品種別にみると、熱延鋼板類(49.5%増)は大幅増、冷延鋼板類(4.4%増)、亜鉛めっき鋼板(11.7%増)もプラスとなった。
○ 2月の輸出平均単価は、全鉄鋼ベースで前月比+18ドルの1,003ドルとなり、再び1,000ドルを超えた。
7.海外市場
-鉄鋼需給は、引き締まりつつも不透明感増し、先行き注視が必要?
?概 況
世界経済は米国の景気後退懸念が強まると同時に、エネルギー価格高騰を発端としたインフレ懸念がこれまで高成長を持続してきた新興経済国にも拡がりを見せるなど、先行き不透明感が増してきている。

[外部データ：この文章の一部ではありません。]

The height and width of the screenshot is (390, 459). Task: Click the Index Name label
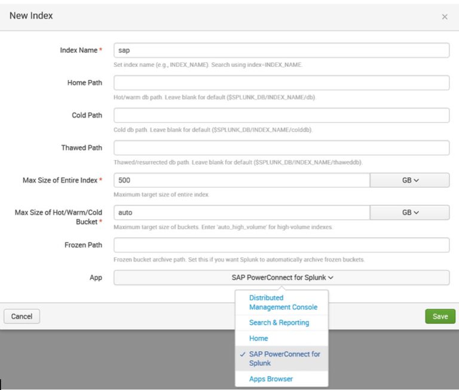point(78,50)
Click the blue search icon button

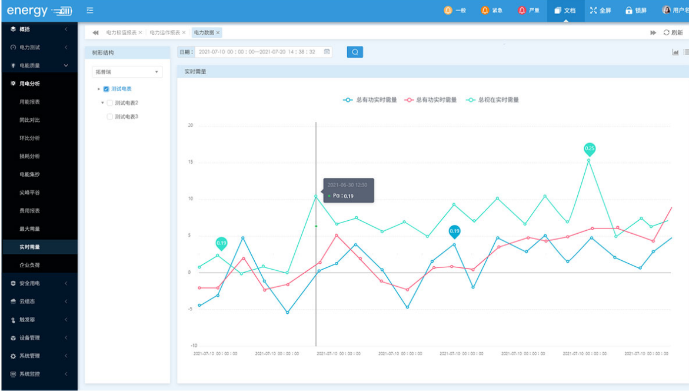coord(355,52)
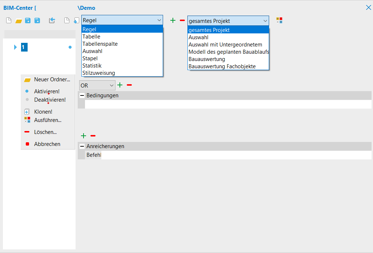Viewport: 373px width, 253px height.
Task: Choose Aktivieren! in the context menu
Action: coord(46,91)
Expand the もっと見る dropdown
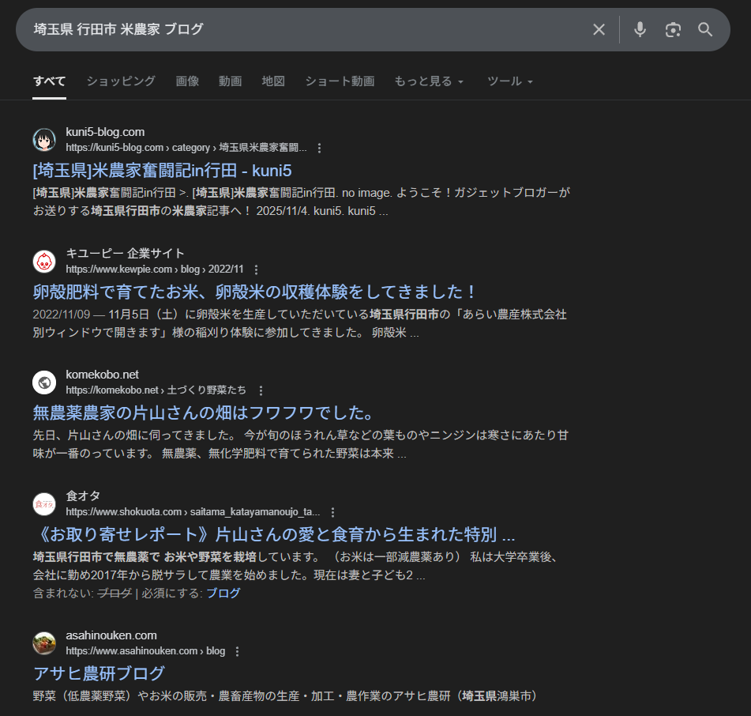Viewport: 751px width, 716px height. point(429,81)
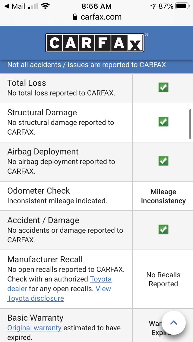193x342 pixels.
Task: Tap the cellular signal bars icon
Action: pyautogui.click(x=33, y=7)
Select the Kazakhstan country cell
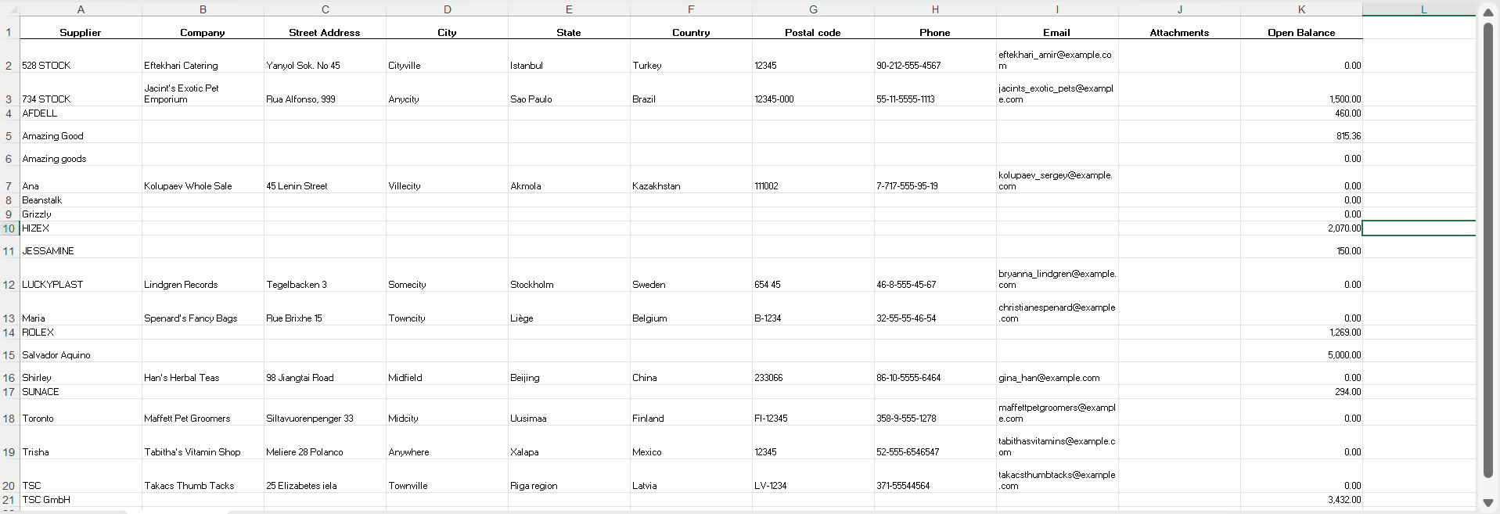 coord(691,186)
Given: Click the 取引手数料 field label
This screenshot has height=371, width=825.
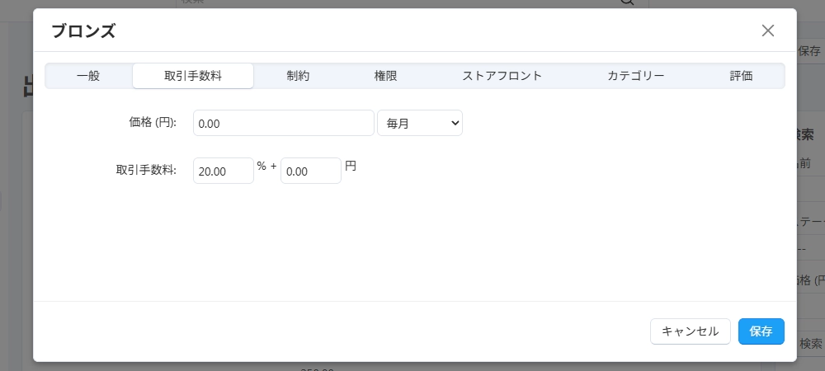Looking at the screenshot, I should pyautogui.click(x=146, y=171).
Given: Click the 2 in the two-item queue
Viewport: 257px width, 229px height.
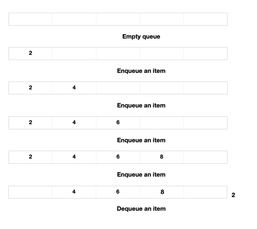Looking at the screenshot, I should (x=31, y=88).
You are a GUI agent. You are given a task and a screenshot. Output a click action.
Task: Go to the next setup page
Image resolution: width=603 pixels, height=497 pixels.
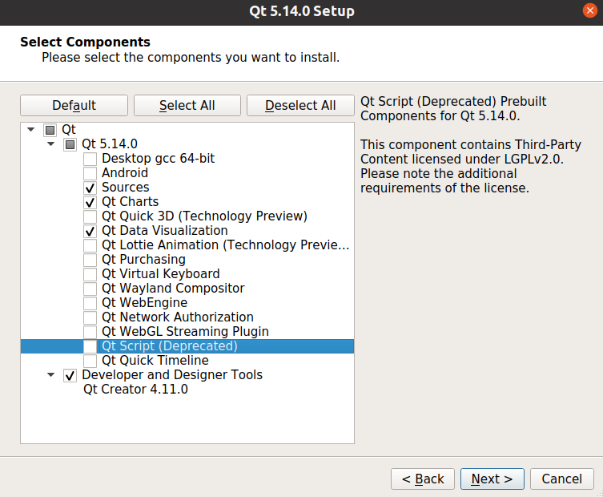pos(492,479)
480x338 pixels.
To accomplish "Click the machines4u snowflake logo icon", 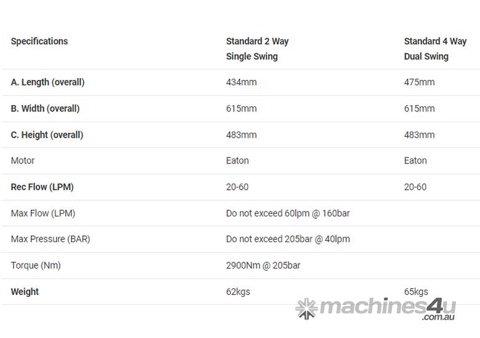I will pyautogui.click(x=306, y=309).
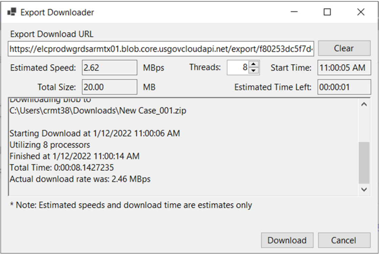This screenshot has height=254, width=380.
Task: Minimize the Export Downloader window
Action: click(294, 12)
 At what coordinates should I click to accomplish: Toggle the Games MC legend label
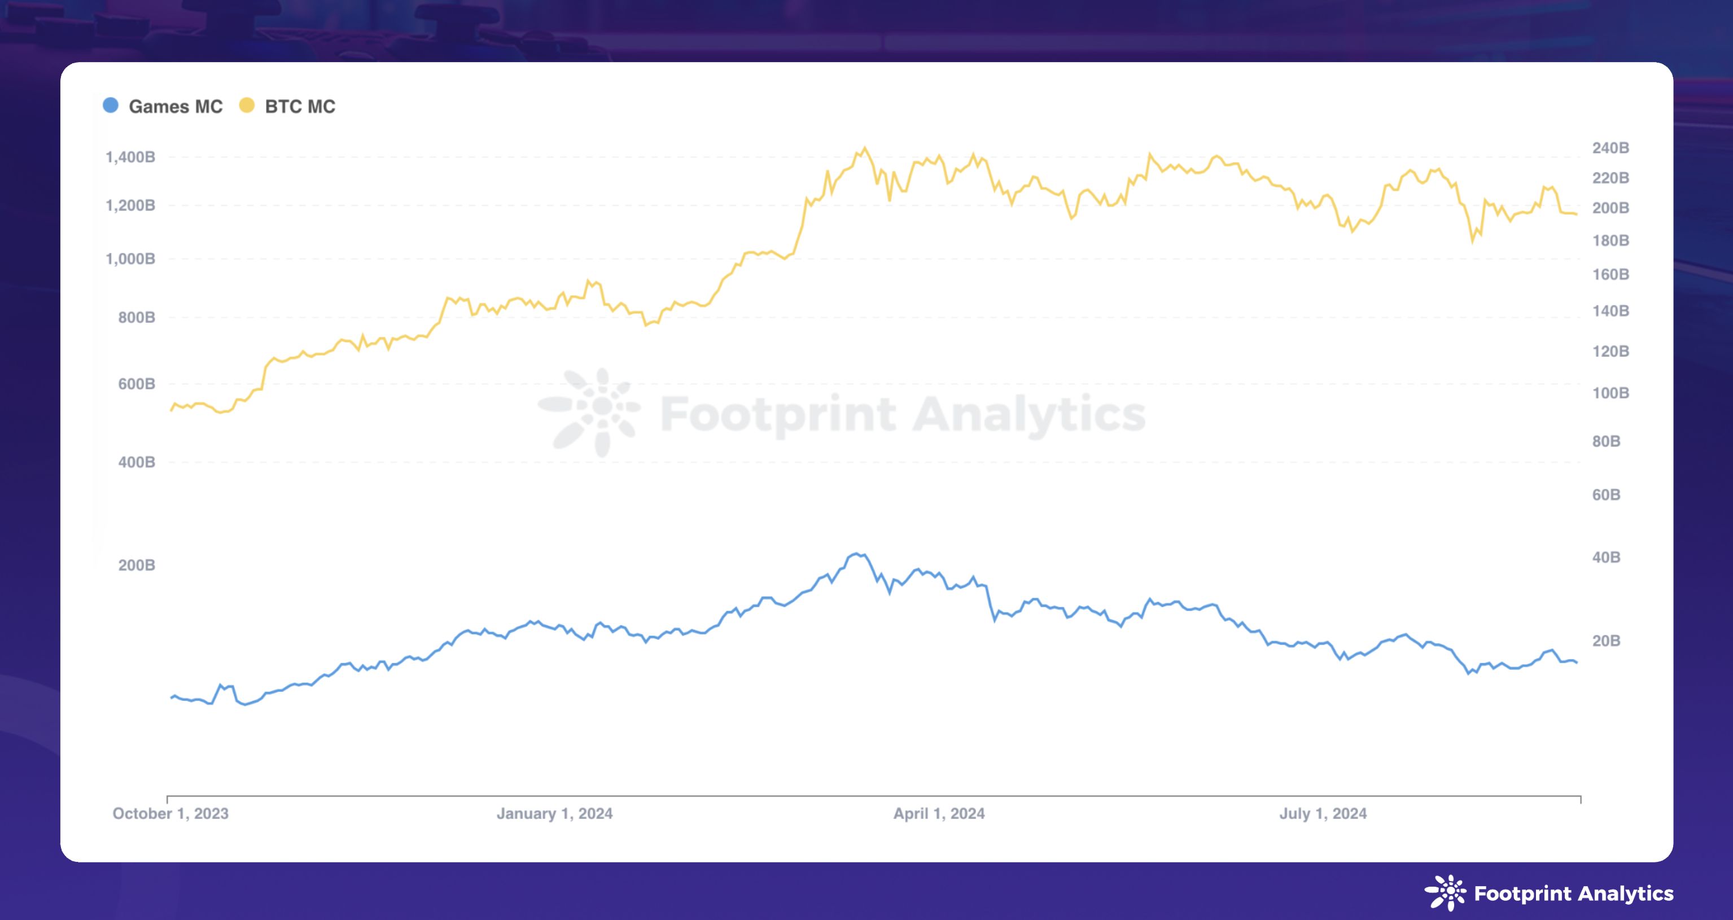tap(175, 106)
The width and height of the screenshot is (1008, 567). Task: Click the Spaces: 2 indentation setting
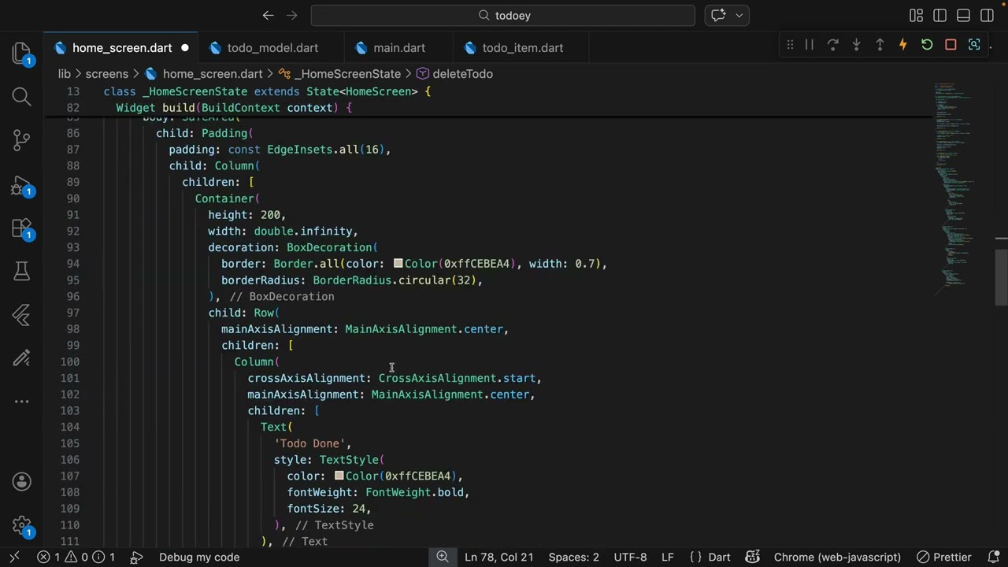pyautogui.click(x=573, y=557)
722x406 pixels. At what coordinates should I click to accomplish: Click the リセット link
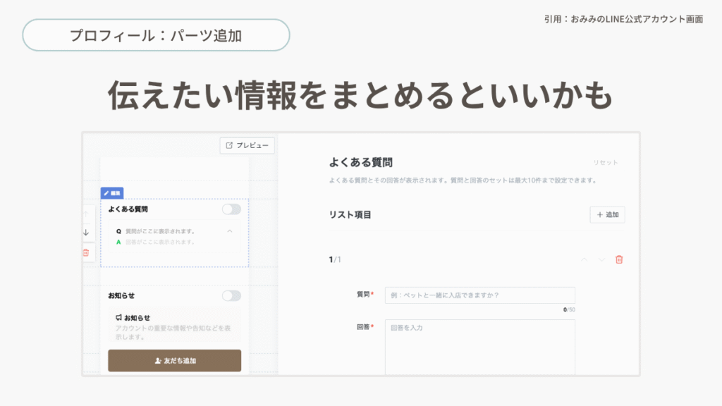coord(605,163)
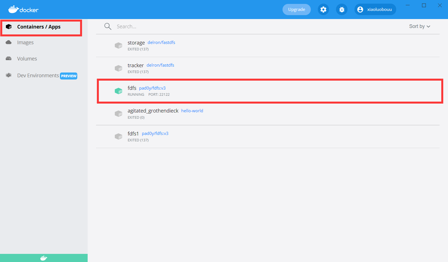
Task: Open the Sort by dropdown
Action: click(x=419, y=26)
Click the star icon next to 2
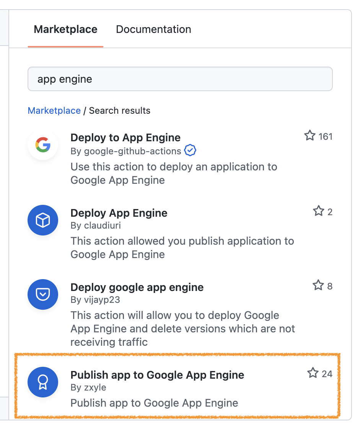This screenshot has width=355, height=425. (x=319, y=211)
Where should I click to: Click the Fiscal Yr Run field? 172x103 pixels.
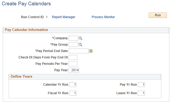(73, 93)
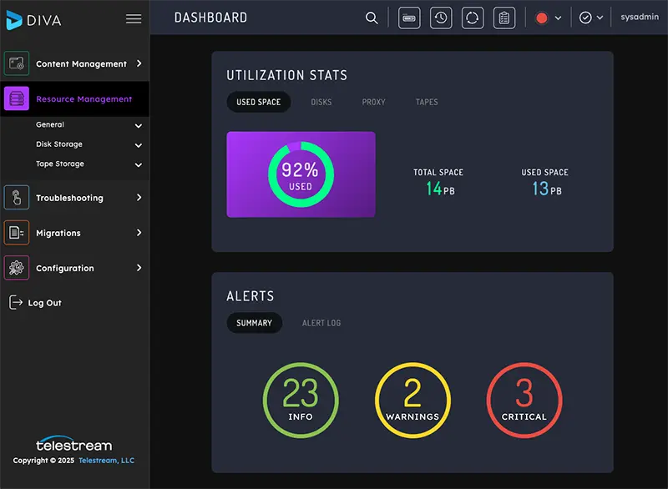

一方、鉄鋼生産は中国を始めとしてなお高水準の伸びが続いており、更に多数の設備増強計画が進められている。景気減速下でインフレが懸念されるなど微妙な局面にあって、足下では世界の鉄鋼需給は引き締まりの方向にあるが、その先行きには充分注視が必要である。
2.主要国の鉄鋼需給動向
○ 米国
米国経済は原油高や雇用悪化、消費減速等々悪化材料が目立ち、景気後退の可能性が現実味を帯びてきた。FRBは昨年秋口以降金融緩和を実施するも更なる緩和はインフレ圧力を再燃させると慎重な構えを見せ始めている。需要産業は自動車を始め総じて低調ながらも輸入減・輸出増に加え、先高を見越した仮需もあって鋼材出荷は前年同月を上回っている。鋼材需給はこうしたことから引き締まりの様相を強め、鋼材価格は原燃料高も相俟って薄板類を中心に続伸している。
〇欧州
EU経済は緩やかな成長が続くも拡大テンポの鈍化が目立ってきた。域内鋼材需要は底堅くも力強さを欠くなかで、1~2月累計の粗鋼生産は前年同期比1.5%減となった。一方、鋼材輸入の勢いが衰えていることなどから域内市場は供給タイトな情勢となっており、
鋼材市況も3月には各市場及び品種にわたって全面高の展開となった。鋼材価格の先高感も相俟って域内ミルへの発注意欲は当面は旺盛に推移する見込みとなっている。 〇中国
中国経済は輸出の鈍化が窺われるものの、投資活動は依然活発で物価高騰が続くなど過熱気味で推移している。鉄鋼需要産業は建設投資や自動車、造船等総じて好調を持続しており、1~2月累計の鋼材生産は前年同期比12.2%増と依然2桁の伸びを示している。3月の鋼材輸出(速報)は前年同月比22.6%減の416万トンと6ヶ月連続で前年同月を下回っており、1~3月累計(速報)も前年同期比19.3%減の1,139万トンとCISAによる2008年の予測4,800万トンを5%程下回るペースで推移している。
〇韓国
韓国経済は堅調な輸出と民間消費に支えられて安定的に推移している。鉄鋼需要産業は造船を始めとして堅調を維持しており、2007年の鋼材生産は前年比6.5%増、2008年1~2月累計の粗鋼生産は能力増強も相俟って同10.1%増となっている。一方、鋼材貿易輸入は国内供給が限られている半製品や厚板を中心にして大幅な増加を辿っている。
〇タイ
タイ経済は輸出の先行き減速が懸念されるなか、サマック新政権の景気浮揚策(個人・法人減税、大規模インフラ整備事業)による内需の拡大が期待されている。2月の鋼材生産は熱延・冷延薄板類が8ヶ月振りの前年同月比マイナスとなりながらも、棒・形鋼、亜鉛めっき鋼板は増加に転じている。一方、1~2月累計の鋼材貿易は輸出が前年同期比43.3%増、輸入が同13.7%減と輸出増・輸入減の傾向となっている。
〇マレーシア
マレーシア経済は政治不安定化の影響が懸念されるものの、個人消費と投資に牽引されて堅調に推移している。鉄鋼需要産業は建設、製造業ともに好調を持続しており、1月の鋼材生産は亜鉛めっき鋼板が引き続き2桁増となったほか、棒鋼・線材が6ヶ月振りに前年同月を上回り、溶接鋼管も3ヶ月振りの前年同月比プラスとなっている。
〇インド
インド経済は依然高度成長を続けているが、ここにきて物価の騰勢が一段と強まり、政府はインフレ抑制に乗り出している。鉄鋼需要産業は堅調ながら製造業活動が高金利の影響で減速傾向を示し、建設活動も原材料の入手難などによるプロジェクトへの影響が危惧され、当面の成行きが注視される。1~2月累計の鋼材生産は前年同期比2.6%増と増産が続いている。一方、1月の鋼材貿易は輸出が前年同月比34.3%減、輸入が同9.5%減となっている。